» **EXERCISE REQUIREMENTS**:
In the abstract on ghrelin and breast cancer below, what odds ratio links ghrelin expression to breast cancer specific survival in the univariate analyses?

» **EXCERPTED TEXT**:
=-=-=

Ghrelin is a prognostic marker and a potential therapeutic target in breast cancer

  • Malin Grönberg, 
  • Cecilia Ahlin, 
  • Ylva Naeser, 
  • Eva Tiensuu Janson, 
  • Lars Holmberg, 
  • Marie-Louise Fjällskog


Ghrelin and obestatin are gastrointestinal peptides, encoded by the same preproghrelin gene. Both are expressed in breast cancer tissue and ghrelin has been implicated in breast cancer tumorigenesis. Despite recent advances in breast cancer management the need for new prognostic markers and potential therapeutic targets in breast cancer remains high. We studied the prognostic impact of ghrelin and obestatin in women with node negative breast cancer.

Within a cohort of women with breast cancer with tumor size ≤ 50 mm, no lymph node metastases and no initiation of adjuvant chemotherapy, 190 women were identified who died from breast cancer and randomly selected 190 women alive at the corresponding time as controls. Tumor tissues were immunostained with antibodies versus the peptides.

Ghrelin expression was associated with better breast cancer specific survival in univariate analyses (OR 0.55, 95% CI 0.36–0.84) and in multivariate models, adjusted for endocrine treatment and age (OR 0.57, 95% CI 0.36–0.89). Obestatin expression was non-informative (OR 1.2, 95% CI 0.60–2.46). Ghrelin expression is independent prognostic factor for breast cancer death in node negative patients—halving the risk for dying of breast cancer. Our data implies that ghrelin could be a potential therapeutic target in breast cancer treatment.

=-=-=

[Lines excerpted from a collection]

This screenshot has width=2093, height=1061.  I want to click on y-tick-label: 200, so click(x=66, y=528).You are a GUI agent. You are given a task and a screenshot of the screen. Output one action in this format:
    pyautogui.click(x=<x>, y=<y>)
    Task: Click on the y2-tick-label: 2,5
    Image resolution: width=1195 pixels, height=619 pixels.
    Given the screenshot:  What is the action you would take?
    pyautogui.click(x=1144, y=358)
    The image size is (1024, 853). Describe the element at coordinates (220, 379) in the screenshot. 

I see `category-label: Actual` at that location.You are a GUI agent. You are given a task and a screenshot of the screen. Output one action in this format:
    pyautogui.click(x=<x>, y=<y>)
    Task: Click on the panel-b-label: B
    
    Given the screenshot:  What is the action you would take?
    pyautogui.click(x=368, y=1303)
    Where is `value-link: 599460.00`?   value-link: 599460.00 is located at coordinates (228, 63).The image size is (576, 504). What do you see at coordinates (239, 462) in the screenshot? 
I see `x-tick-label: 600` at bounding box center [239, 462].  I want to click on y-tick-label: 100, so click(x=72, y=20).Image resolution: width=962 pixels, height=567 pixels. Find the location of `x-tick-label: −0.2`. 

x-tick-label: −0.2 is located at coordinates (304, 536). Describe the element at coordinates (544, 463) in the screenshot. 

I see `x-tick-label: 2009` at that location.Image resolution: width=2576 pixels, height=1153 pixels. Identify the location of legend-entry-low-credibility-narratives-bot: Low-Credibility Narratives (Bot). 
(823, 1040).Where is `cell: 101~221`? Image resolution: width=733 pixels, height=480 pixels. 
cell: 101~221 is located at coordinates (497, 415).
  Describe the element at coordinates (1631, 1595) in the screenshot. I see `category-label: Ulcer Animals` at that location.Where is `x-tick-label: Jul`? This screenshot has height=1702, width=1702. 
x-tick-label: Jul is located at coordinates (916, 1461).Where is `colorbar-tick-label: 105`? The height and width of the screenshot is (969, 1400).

=-=-=

» **ANSWER TO THE PROBLEM**:
OR 0.55 (95% CI 0.36–0.84).